Working in the ER during the holidays has its advantages. All the hospital administrators are at home, so the place runs efficiently. No elective surgeries are scheduled so there are plenty of hospital beds available and admitted patients go right upstairs. There are usually goodies in the staff lounge. Of course there are some downsides, too. The goodies may be fruitcake. You may be asked to climb up on a wobbly gurney and perform a 300lb deadlift in front of 20 spectators.
The radio call was all too familiar. A middle-aged female was entrapped in a car after a high speed crash. She had multiple deformities of her arms and legs. She had alcohol on her breath. It was eight o’clock in the morning.
The car had rolled over multiple times. Neither the driver nor the passenger was wearing seatbelts. The driver had been ejected from the car during the wreck and would not be coming to the ER. Ejection from a car during a crash is usually fatal (75 percent mortality).
The chain of survival was hard at work for this woman this morning. Multiple passersby called 911 on cell phones. First responders were quickly on scene and called for more resources. A heavy rescue vehicle was dispatched with specialized tools designed specifically to dismantle automobiles. The helicopter was standing by while the rescue crew prized the car apart, power saws ripping metal, hydraulics inexorably prying the flattened roof off. The chain of survival was stretched so tight it was practically humming and my part was coming up.
After a prolonged extrication, the flight crew stabilized the patient as best they could and delivered her to us. She was strapped to a long board with her neck immobilized in a hard plastic collar and her head taped to the board. She had many obvious injuries but what was most striking to me was that her right leg was flexed at the hip and inwardly rotated. Her knee cap had a small abrasion on it.
We put the patient to sleep, intubated her and turned to her many injuries. Her deformed bones were returned to anatomic alignment and splinted. Next we addressed her right hip. The injury pattern was so classic we call it a doorway diagnosis. Just glancing in from the doorway of the room an experienced practitioner could tell from the position of the hip that the patient had not been wearing a seat belt and had smashed her kneecap into the dashboard, driving her hip into a posterior (backward, toward the buttock) dislocation. These are time sensitive injuries as the blood flow to the hip is usually compromised until the hip is relocated and so I assigned an Emergency Medicine resident to relocate her hip. Reducing a hip is usually a matter of awkward brute force. This resident is a very mannered southern gentleman, with an elegant carriage and a genteel accent and approach to his duties. He is also well read and was anxious to try a novel reduction technique he had recently read about in an Emergency Medicine journal. He slipped his knee behind the patient’s knee and elevated his own knee into the classic Captain Morgan’s salute. This is the so-called Captain Morgan maneuver and is supposed to be quite successful but this hip was really stuck and did not budge.

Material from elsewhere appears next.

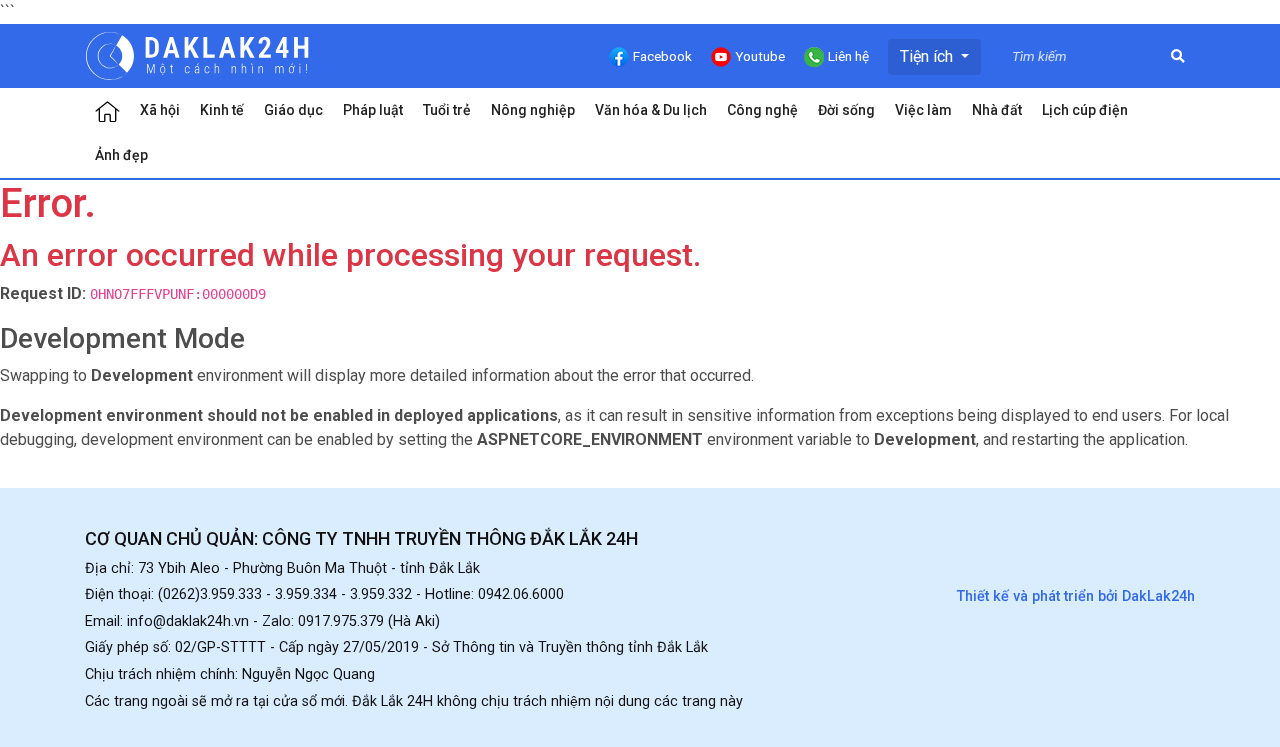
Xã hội (160, 110)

I directed the resident to climb up on the narrow gurney and stand over the patient with his feet on either side of the patient’s hips. We usually assign spotters to catch the residents if they fall, but this resident declined any backup. I showed him how to clasp his arms together behind the patient’s flexed knee and using the strength of his legs deadlift the patient’s leg skyward. Two assistants held the patient’s pelvis firmly onto the gurney.
The EM resident, weighing in at 160 lbs, huffed and puffed and strained till his face was red and swelling. Nothing happened. I refined his posture and grip and he tried again. Still nothing. The trauma team looked on expectantly. The nurses paused in their duties to watch this contest. The biggest surgical resident in the room moved closer to the bed, clearly anxious to have a try. He looked like he weighed well over 200 lbs. I asked the EM resident if he wanted some help from this bigger fellow. As I expected, I got a brusque refusal from the slightly winded resident who was now even more determined to succeed. This determination led to some resourceful thinking. My resident directed the nurses to give a large dose of IV anesthetic, enough to completely relax all of the already anesthetized patient’s muscles. Once this dose took effect, the resident resumed his labors and with a mighty heave the hip audibly clunked forward, back into position.
We passed the patient off to the trauma team for definitive care (she would recover completely) and debriefed amongst ourselves. Among the many lessons we discussed, the single biggest take home message from this case was that almost none of these injuries would have occurred if the patients had been wearing seatbelts. It seems obvious but is worth reemphasizing. Always buckle your seatbelt!
Also, while Captain Morgan may inspire a novel orthopedic maneuver, it is never otherwise appropriate at 8 o’clock in the morning.